__Action item__.
Please give an exact transcription of the lines below, from the one that contains "1058x700 pixels." to the very last, with no other lines.

__Given entries__.
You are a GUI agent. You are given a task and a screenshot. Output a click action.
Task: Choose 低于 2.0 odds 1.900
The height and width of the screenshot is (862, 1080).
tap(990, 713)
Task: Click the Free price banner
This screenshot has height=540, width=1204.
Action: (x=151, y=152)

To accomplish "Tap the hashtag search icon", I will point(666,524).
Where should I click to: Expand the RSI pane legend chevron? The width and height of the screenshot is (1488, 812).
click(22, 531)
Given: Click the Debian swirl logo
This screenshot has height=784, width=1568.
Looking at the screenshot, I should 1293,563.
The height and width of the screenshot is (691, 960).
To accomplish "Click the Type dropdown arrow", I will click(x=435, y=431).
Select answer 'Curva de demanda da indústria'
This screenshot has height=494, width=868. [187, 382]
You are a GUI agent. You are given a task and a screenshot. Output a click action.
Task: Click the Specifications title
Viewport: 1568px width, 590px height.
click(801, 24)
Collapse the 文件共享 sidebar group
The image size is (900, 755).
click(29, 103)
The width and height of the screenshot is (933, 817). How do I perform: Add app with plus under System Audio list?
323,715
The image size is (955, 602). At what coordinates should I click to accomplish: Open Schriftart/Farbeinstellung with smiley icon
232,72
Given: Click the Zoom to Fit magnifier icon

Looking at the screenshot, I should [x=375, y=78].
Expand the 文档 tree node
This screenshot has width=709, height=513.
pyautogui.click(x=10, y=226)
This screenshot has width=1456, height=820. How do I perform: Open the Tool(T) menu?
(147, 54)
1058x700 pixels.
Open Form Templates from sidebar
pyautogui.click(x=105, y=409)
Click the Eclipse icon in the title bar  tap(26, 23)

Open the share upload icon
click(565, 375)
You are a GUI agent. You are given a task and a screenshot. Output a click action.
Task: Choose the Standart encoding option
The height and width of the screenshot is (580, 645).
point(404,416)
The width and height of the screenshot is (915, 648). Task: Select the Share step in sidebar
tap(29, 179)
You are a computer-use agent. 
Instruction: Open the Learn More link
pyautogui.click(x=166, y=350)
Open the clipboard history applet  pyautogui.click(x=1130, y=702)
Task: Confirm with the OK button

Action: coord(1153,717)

__Final answer__.
1058x700 pixels.
Open Form Templates from sidebar
pyautogui.click(x=105, y=409)
Click the Eclipse icon in the title bar  tap(26, 23)

Open the share upload icon
click(565, 375)
You are a GUI agent. You are given a task and a screenshot. Output a click action.
Task: Choose the Standart encoding option
The height and width of the screenshot is (580, 645).
point(404,416)
The width and height of the screenshot is (915, 648). Task: Select the Share step in sidebar
tap(29, 179)
You are a computer-use agent. 
Instruction: Open the Learn More link
pyautogui.click(x=166, y=350)
Open the clipboard history applet  pyautogui.click(x=1130, y=702)
Task: Confirm with the OK button

Action: coord(1153,717)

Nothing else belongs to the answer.